Anorov / cloudflare-scrape

A Python module to bypass Cloudflare's anti-bot page.
MIT License
3.35k stars 458 forks source link

Getting 403 on all requests. CF might have pushed an update. #338

Open azerpas opened 4 years ago

azerpas commented 4 years ago

Before creating an issue, first upgrade cfscrape with pip install -U cfscrape and see if you're still experiencing the problem. Please also confirm your Node version (node --version or nodejs --version) is version 10 or higher.

Make sure the website you're having issues with is actually using anti-bot protection by Cloudflare and not a competitor like Imperva Incapsula or Sucuri. And if you're using an anonymizing proxy, a VPN, or Tor, Cloudflare often flags those IPs and may block you or present you with a captcha as a result.

Please confirm the following statements and check the boxes before creating an issue:

Python version number

Run python --version and paste the output below:

Python 3.7.5

cfscrape version number

Run pip show cfscrape and paste the output below:

Name: cfscrape
Version: 2.1.1
Summary: A simple Python module to bypass Cloudflare's anti-bot page. See https://github.com/Anorov/cloudflare-scrape for more information.
Home-page: https://github.com/Anorov/cloudflare-scrape
Author: Anorov
Author-email: anorov.vorona@gmail.com
License: UNKNOWN
Location: /usr/local/lib/python3.7/site-packages
Requires: requests
Required-by: 

Code snippet involved with the issue

>>> import cfscrape
>>> scraper = cfscrape.CloudflareScraper()
>>> r = scraper.get("https://www.nakedcph.com/")
<Response [403]>

Complete exception and traceback

(If the problem doesn't involve an exception being raised, leave this blank)

URL of the Cloudflare-protected page

https://www.nakedcph.com

URL of Pastebin/Gist with HTML source of protected page

https://hastebin.com/iwedudaheh.xml

Getting error 403 on almost every cf sites.

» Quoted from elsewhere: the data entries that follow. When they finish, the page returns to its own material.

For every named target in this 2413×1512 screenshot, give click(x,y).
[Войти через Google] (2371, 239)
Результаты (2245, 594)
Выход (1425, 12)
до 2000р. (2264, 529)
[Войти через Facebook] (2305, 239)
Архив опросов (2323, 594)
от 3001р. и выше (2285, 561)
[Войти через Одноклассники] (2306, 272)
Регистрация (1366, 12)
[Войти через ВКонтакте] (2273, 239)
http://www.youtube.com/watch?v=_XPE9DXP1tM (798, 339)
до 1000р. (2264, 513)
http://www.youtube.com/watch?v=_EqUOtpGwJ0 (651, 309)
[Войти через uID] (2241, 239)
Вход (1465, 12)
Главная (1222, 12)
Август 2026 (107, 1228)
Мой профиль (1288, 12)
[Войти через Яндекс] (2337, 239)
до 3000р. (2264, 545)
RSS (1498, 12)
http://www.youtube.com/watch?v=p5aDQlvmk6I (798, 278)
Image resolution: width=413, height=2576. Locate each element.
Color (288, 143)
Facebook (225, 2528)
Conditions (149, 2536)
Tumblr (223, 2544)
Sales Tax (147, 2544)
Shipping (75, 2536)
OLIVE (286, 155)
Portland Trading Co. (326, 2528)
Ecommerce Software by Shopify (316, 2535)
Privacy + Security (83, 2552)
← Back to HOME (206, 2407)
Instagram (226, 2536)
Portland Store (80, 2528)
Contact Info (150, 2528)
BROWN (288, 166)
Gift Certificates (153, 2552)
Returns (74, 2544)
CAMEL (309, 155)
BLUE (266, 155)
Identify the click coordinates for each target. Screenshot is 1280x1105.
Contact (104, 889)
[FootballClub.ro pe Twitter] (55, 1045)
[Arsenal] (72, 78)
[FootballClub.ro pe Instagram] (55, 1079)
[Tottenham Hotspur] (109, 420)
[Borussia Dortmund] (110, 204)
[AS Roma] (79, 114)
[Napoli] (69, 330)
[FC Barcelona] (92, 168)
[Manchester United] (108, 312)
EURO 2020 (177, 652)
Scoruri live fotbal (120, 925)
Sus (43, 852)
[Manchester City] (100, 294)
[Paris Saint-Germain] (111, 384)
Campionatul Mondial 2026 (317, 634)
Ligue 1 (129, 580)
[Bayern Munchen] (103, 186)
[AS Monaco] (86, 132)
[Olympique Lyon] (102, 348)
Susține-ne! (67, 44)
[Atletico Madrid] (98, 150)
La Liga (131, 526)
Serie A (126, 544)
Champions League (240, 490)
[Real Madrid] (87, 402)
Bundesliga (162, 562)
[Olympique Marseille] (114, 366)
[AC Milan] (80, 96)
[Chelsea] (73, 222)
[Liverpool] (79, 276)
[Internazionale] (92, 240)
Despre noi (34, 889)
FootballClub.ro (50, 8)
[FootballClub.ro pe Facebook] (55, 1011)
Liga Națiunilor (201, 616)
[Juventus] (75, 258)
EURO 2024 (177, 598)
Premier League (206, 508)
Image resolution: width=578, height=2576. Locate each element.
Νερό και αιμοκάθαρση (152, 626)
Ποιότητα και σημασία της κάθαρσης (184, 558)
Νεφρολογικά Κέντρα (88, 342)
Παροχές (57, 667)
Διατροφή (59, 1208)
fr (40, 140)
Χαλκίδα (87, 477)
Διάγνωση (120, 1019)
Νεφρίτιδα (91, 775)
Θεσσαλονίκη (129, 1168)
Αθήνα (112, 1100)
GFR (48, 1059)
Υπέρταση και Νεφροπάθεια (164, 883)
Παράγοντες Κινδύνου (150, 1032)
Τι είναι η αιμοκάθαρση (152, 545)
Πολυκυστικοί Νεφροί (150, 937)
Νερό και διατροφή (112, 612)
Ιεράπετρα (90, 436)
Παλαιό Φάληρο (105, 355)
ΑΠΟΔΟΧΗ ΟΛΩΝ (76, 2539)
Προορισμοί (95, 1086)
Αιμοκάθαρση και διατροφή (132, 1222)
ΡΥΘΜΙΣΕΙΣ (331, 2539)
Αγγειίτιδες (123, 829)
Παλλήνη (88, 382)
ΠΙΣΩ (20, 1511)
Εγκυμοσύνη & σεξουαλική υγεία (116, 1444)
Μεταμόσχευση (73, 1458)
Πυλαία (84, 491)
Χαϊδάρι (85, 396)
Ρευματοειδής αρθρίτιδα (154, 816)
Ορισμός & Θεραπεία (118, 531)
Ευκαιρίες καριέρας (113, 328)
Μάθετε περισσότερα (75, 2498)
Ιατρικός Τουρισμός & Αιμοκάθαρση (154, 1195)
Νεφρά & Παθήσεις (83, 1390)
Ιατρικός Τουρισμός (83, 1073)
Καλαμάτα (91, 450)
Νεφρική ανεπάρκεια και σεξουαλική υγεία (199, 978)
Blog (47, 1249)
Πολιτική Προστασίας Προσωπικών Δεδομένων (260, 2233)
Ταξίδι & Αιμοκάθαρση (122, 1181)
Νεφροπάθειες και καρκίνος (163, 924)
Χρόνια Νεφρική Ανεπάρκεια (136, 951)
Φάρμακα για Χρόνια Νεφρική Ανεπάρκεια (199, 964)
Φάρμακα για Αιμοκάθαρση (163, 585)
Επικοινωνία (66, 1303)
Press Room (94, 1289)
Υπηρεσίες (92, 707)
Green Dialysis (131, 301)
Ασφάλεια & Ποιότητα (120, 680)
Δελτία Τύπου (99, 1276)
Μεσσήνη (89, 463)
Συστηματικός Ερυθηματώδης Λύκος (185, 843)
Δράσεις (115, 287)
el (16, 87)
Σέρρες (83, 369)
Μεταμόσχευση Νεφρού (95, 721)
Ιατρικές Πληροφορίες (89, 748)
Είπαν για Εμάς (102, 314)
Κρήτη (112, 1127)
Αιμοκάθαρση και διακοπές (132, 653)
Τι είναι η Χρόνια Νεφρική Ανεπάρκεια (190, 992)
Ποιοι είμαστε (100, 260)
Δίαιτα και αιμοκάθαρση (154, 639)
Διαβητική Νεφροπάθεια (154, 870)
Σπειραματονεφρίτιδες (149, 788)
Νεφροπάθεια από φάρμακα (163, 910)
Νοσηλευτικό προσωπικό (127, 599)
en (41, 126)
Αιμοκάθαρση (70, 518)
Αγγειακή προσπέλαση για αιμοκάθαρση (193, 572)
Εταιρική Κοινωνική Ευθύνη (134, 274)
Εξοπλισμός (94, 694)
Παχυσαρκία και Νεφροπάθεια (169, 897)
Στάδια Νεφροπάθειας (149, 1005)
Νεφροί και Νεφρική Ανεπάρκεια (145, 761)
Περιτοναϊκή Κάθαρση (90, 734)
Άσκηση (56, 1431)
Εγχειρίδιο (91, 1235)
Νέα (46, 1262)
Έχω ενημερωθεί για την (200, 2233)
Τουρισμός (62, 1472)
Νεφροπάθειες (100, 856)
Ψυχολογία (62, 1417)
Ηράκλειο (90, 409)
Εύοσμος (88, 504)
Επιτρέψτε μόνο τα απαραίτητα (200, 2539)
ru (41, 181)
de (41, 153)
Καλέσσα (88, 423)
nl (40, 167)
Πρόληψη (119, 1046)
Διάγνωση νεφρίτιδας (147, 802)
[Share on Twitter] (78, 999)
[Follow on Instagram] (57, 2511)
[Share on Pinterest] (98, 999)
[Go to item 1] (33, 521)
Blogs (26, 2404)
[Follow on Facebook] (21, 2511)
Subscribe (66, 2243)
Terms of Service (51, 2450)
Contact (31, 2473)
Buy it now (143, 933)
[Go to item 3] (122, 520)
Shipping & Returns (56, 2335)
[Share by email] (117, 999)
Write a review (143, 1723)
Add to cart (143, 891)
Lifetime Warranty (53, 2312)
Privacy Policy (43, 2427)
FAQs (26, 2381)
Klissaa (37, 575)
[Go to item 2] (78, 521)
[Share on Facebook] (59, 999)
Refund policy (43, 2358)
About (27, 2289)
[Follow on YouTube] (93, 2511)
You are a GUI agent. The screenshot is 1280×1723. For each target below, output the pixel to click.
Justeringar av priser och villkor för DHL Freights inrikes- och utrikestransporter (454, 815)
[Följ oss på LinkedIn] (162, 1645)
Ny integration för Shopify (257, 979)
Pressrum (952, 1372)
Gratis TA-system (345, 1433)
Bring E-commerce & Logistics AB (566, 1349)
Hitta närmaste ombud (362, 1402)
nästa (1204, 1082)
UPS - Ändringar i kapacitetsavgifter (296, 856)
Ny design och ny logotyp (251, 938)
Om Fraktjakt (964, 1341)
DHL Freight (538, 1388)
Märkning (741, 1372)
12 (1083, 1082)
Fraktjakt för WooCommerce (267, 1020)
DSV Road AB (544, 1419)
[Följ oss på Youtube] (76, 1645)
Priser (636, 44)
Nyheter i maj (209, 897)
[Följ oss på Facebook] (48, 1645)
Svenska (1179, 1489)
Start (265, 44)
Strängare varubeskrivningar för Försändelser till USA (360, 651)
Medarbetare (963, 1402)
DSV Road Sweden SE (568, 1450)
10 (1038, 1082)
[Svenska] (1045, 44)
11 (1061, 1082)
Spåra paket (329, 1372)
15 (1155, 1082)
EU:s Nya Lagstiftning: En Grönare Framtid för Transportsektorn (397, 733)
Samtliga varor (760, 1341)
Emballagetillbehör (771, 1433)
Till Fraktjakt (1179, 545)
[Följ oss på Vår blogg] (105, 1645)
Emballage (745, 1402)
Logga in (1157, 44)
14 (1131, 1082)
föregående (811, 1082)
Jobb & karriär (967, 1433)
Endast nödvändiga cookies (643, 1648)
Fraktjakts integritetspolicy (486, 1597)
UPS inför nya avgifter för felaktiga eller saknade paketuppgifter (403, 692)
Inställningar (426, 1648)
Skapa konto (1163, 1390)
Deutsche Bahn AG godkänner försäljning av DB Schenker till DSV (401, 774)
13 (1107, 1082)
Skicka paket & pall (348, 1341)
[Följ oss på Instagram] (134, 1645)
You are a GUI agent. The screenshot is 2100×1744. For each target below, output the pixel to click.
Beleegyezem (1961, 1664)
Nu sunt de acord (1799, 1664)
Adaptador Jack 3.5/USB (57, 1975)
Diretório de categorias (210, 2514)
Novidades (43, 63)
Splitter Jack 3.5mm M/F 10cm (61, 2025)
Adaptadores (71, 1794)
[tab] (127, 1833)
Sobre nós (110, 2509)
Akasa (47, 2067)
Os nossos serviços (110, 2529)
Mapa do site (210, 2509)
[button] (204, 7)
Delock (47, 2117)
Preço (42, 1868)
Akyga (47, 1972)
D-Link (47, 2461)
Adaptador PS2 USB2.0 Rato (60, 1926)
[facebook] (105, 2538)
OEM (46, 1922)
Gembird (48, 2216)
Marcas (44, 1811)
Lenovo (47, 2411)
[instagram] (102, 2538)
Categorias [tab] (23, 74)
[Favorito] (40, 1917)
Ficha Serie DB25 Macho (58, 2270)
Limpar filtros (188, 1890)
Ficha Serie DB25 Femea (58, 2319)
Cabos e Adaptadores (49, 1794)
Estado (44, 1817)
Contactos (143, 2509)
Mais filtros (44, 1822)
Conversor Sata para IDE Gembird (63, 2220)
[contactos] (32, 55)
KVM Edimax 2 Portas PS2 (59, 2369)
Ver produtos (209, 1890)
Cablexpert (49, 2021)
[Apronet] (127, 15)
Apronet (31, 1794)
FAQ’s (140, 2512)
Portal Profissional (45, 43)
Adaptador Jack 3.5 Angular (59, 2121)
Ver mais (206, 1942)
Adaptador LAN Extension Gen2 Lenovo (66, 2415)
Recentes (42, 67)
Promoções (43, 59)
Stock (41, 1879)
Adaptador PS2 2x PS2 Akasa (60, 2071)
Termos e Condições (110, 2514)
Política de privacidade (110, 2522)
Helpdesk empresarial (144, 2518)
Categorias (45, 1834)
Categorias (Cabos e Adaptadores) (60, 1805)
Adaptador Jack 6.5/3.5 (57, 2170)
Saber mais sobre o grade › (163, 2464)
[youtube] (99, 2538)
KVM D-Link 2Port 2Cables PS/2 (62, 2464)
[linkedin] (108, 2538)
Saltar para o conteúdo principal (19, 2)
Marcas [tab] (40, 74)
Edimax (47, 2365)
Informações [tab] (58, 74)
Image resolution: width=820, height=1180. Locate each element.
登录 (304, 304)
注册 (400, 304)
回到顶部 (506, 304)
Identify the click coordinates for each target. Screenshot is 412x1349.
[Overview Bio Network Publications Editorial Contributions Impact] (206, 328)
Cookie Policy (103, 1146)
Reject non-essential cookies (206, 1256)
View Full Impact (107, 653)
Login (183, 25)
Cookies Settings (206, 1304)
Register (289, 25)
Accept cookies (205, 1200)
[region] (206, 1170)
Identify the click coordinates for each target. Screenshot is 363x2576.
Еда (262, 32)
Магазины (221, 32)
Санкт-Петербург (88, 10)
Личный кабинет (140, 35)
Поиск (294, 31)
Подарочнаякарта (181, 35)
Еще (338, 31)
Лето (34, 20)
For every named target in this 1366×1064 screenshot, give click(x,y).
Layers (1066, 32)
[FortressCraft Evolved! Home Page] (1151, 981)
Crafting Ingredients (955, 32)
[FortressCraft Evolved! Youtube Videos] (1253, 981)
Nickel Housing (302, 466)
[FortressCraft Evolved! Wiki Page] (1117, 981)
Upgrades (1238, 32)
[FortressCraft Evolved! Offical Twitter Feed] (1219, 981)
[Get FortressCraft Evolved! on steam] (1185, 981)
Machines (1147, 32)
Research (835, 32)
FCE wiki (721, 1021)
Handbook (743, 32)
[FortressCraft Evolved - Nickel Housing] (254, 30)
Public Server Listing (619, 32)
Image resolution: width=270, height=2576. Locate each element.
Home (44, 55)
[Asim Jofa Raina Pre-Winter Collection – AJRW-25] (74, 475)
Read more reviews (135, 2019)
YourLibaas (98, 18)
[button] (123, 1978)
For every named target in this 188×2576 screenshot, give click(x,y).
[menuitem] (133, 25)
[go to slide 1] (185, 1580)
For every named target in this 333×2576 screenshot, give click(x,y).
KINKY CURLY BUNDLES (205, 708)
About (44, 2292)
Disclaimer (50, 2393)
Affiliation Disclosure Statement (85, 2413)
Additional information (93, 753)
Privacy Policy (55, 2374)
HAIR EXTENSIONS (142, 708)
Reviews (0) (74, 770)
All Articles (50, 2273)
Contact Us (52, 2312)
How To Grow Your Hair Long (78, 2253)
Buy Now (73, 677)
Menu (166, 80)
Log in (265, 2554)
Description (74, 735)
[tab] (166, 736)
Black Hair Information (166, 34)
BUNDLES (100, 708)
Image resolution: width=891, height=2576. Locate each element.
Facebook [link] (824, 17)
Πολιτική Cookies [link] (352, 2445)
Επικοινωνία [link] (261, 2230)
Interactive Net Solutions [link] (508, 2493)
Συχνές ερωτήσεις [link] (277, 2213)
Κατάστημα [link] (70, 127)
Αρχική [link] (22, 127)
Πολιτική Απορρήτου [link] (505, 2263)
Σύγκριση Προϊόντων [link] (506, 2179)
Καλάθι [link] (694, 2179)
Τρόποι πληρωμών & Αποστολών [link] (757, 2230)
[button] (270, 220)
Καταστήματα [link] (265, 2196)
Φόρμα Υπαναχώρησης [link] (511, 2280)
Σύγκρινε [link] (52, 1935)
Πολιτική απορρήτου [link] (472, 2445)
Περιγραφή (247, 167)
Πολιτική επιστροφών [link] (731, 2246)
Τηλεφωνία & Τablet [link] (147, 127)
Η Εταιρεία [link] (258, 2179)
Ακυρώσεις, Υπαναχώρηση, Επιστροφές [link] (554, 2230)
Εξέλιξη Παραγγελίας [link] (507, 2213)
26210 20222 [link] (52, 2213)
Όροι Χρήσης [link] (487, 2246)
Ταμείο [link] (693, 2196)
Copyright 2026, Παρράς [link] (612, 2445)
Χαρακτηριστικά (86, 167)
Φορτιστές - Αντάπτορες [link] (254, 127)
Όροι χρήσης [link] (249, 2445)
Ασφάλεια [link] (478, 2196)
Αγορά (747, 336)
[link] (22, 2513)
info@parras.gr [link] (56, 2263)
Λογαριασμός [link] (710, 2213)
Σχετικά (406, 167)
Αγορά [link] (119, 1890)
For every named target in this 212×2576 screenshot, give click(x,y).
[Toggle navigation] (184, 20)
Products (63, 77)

bakugo commented 4 years ago

Pretty sure cfscrape cannot bypass forced captchas.

azerpas commented 4 years ago

Pretty sure cfscrape cannot bypass forced captchas.

It was... a few days ago.

bakugo commented 4 years ago

Probably because the website wasn't forcing captchas for every request 3 days ago.

Right now you will get a captcha even when using a normal browser.

azerpas commented 4 years ago

Probably because the website wasn't forcing captchas for every request 3 days ago.

Right now you will get a captcha even when using a normal browser.

The website was always forcing captcha. Even on browser.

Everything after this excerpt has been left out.